Jeanette Rooney, whose mother was found dead in France, said: “I feel that at times that certain diplomats I have dealt with were rude. I felt like a nuisance calling to ask for information. I felt that certain diplomats did not do their job to the full potential, they didn't consult with French authorities on a regular basis. At times I was waiting weeks for replies to my questions which caused me a massive amount of stress on top of my loss.”
Another grieving person, who remained anonymous in the report, lost their partner of eight years in a plane crash in Nepal in September 2012. They wrote: “I was really disappointed with the consular support I received....I experienced several errors of communication and incompetence that added to my distress in the most traumatic of circumstance anyone can ever find themselves in.”
COMMENT: I soon discovered after I retired from DS (US State Department's of Bureau of Diplomatic Security) in 2006 that I was no longer a member of the "club" as I had been prior to my retirement.
In point of the fact, I quickly learned that US citizens of all categories were summarily robbed at gunpoint, raped, sexually assaulted and even murdered with apparently no support whatsoever from DS.
It is a rarity that DS even investigates crimes against US citizens, leaving crime victims to sort things out on their own, often unsuccessfully, given huge gaps in embassy or consular support.
The folks I really empathize with are those foreigners who are arrested abroad and subjected to mistreatment and physical abuse in developing world penal systems.

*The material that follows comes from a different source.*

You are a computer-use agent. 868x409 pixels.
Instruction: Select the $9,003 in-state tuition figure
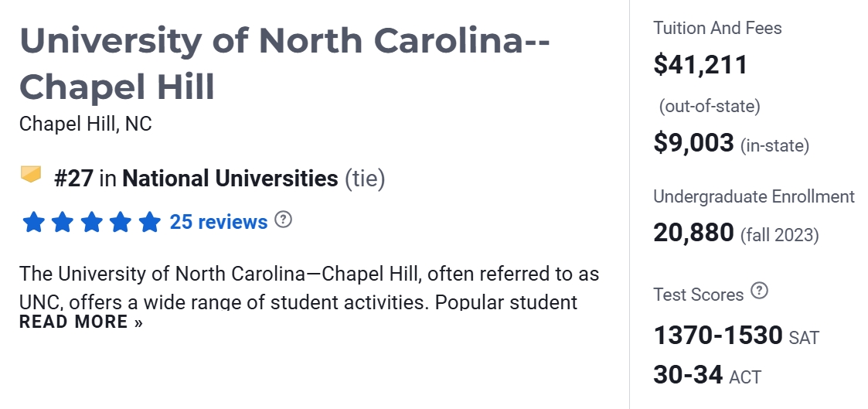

Contrary to reality, not all incarcerated foreigners are guilty, as many diplomats have convinced themselves to be the case.
Anecdotally, I also quickly became enlightened that if you die while abroad about the only service you can expect to receive is an autopsy, particularly if your death stemmed from suspicious circumstances or acts of violence.
For those that live and don't die abroad, I also discovered, to my amazement, that very few US embassies and consulates are particularly empathetic toward crime victims whose lives never quite return to normal.
The majority of crimes against US citizens are never thoroughly investigated
In point of fact, only 30% of US citizens even possess a passport, whereas roughly 75% of Britons travel abroad extensively.
The UK Foreign Affairs Committee is appointed by the House of Commons to examine the expenditure, administration, and policy of the Foreign and Commonwealth Office (FCO).
In the report, the committee said: “The submissions we received indicated that consular support for families in cases of deaths abroad is inconsistent and, at times, has let them feeling entirely let down."
“Many of the complaints we received were not focused on extra funding, but rather on things that the FCO could and should do better, like consistently returning phone calls and providing the clear advice set out in its own guidance as well as responding with compassion and support.”
The Committee recommended that the FCO review its training and guidance to staff. The MPs noted that the consular service has been cut in size and budget, and that over 90% of overseas roles are filled by locally engaged staff.
It suggested that 20% overseas postings should once again be filled by UK-based staff.
It welcomed an ongoing review by the FCO of how it provides services in cases of suspicious deaths abroad and supported a proposal for a specialized central unit to provide “expert and dependable assistance."
The Committee concluded by saying that despite the concerns raised in the report, the consular service “provides vital help to British nationals in distress, and is a lifeline in times of great need. It can be proud of its work”.
A Foreign Office spokesman said: "We have worked hard to improve our service and will continue to do so. This report will play an important role in this. We will consider the recommendations carefully."
The spokesman added: “We aren’t commenting on the detail of the report at this time. The FCO will lay a command paper before Parliament in January 2015 which will address all the conclusions and recommendations in the report.”